The official lottery is a machine that turns money into prizes, and, like all machines, it’s not without its faults. In the case of state lotteries, it reflects an American mindset that is at once pragmatic and naive.
In an era when states were desperately short on revenue and long on needs for public works, they found that the lottery was a quick way to raise funds without putting a strain on morals or raising taxes. During the 1830s and 1840s, state lotteries exploded, and the Louisiana State Lottery Company was so powerful that, as Cohen writes, it essentially operated as a national lottery, sending advertisements and selling tickets across borders.
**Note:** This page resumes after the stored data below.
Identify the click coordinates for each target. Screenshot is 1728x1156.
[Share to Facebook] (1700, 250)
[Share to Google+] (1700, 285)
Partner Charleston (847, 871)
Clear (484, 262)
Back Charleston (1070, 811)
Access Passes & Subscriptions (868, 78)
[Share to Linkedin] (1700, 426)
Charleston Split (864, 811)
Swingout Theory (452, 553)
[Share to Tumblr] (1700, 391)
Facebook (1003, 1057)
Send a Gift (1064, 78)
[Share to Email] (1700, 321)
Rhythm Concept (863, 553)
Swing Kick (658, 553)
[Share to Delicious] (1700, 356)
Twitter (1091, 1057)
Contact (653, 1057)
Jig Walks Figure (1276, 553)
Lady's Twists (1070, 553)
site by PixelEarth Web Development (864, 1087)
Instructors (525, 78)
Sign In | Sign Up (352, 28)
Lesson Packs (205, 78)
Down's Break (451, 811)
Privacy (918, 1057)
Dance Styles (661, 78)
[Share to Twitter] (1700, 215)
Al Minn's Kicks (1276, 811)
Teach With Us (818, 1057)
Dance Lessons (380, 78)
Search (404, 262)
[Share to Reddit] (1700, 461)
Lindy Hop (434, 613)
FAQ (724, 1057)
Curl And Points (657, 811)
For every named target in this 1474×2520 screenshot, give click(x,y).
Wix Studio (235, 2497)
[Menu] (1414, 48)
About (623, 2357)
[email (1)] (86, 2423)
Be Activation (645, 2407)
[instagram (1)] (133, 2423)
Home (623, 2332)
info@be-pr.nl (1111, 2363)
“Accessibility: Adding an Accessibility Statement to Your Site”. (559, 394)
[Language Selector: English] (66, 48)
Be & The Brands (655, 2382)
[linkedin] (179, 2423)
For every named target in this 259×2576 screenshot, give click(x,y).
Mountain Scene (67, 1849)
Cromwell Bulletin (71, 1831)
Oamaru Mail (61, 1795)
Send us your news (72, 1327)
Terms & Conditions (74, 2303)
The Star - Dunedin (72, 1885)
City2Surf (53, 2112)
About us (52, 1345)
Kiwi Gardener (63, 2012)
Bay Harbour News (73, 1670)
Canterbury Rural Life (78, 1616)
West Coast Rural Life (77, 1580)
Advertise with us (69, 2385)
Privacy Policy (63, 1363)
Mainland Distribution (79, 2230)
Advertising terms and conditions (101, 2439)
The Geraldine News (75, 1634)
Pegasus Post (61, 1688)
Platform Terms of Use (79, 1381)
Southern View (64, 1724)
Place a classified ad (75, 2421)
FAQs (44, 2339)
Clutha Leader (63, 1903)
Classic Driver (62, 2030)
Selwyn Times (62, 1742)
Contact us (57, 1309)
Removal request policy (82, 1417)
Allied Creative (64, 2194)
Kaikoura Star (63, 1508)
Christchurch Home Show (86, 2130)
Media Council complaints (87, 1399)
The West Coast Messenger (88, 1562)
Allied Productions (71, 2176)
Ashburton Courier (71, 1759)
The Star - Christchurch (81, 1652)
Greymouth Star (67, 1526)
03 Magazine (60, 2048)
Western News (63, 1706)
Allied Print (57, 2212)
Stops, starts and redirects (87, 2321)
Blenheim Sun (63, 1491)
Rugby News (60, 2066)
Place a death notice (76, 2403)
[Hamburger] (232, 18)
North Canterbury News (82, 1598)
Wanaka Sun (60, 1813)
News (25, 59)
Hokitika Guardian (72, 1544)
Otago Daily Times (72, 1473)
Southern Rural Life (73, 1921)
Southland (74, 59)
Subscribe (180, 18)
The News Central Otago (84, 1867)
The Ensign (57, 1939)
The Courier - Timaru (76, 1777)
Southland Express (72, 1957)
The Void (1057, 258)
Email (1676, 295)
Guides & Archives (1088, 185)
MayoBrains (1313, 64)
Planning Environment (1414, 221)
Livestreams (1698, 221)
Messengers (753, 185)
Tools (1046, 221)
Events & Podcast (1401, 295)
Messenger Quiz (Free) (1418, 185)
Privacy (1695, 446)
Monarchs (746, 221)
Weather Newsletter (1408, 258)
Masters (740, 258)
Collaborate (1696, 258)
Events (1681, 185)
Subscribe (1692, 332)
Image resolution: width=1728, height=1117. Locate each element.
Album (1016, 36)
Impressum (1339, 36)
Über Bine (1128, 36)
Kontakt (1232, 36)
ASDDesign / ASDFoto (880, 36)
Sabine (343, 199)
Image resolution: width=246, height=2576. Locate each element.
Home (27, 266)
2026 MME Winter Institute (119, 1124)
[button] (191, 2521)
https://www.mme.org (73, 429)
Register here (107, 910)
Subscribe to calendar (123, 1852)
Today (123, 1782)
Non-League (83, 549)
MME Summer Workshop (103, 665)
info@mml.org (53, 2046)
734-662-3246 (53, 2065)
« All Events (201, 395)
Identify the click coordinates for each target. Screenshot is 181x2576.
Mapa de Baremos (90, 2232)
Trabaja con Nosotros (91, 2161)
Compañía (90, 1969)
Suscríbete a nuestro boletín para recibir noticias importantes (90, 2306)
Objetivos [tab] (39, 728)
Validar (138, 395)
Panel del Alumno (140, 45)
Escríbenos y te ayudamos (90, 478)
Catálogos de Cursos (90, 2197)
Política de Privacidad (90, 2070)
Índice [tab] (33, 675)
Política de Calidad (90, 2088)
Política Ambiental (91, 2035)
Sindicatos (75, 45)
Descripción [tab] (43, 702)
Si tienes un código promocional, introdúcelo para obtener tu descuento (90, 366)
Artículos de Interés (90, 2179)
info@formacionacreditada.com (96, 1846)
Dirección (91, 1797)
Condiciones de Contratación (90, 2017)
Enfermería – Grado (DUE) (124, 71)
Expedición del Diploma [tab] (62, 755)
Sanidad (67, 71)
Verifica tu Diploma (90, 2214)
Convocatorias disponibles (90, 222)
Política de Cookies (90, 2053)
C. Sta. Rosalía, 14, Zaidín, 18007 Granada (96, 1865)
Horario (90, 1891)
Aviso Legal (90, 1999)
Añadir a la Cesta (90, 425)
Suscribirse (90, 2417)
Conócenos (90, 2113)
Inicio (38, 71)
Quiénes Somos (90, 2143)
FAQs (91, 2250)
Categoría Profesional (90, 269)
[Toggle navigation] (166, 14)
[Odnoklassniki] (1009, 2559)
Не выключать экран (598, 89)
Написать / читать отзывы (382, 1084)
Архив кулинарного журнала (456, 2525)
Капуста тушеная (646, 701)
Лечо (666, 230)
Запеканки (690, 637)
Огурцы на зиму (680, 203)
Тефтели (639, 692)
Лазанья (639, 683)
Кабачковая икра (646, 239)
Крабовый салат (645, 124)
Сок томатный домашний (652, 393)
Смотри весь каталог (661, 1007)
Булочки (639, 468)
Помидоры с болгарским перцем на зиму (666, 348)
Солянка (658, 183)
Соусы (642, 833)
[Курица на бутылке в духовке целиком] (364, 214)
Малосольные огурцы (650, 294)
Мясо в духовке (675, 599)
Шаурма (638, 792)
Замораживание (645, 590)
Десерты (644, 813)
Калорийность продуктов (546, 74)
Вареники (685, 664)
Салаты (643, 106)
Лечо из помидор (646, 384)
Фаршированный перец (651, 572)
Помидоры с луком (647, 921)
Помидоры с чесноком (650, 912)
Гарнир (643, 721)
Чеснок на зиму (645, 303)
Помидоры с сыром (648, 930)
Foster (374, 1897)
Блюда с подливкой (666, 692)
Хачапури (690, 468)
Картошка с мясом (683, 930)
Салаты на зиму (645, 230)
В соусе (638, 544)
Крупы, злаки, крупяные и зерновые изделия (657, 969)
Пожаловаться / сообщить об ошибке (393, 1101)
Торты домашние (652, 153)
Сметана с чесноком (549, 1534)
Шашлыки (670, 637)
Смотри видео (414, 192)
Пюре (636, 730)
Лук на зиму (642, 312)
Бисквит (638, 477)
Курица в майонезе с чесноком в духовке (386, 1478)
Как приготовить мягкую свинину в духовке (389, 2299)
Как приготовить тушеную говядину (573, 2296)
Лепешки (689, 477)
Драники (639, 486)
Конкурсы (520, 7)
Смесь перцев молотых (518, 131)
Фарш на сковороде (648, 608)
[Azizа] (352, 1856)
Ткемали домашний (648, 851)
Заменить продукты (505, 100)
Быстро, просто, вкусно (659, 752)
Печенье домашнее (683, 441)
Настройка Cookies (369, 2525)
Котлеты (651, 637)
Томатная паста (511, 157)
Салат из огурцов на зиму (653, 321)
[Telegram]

Nevertheless, lottery games continue to exist and to thrive in America, partly because of the fact that, as Cohen puts it, people “like having a flutter” and because they believe the odds are good that they will win. In recent decades, lottery commissions have worked hard to downplay the regressivity of the games and have focused on two messages:
One is that the games are fun; players can play scratch-offs, Instant tickets, Keno Drawings, Hot Spot, Fast Play, and more. Another is that big jackpots are newsworthy, and the jackpots grow until they appear to be so huge that everyone knows that someone is going to win, thereby encouraging more people to play. The result is a system that appears to operate based on meritocratic principles, even though it rewards many of those who gamble a large portion of their incomes.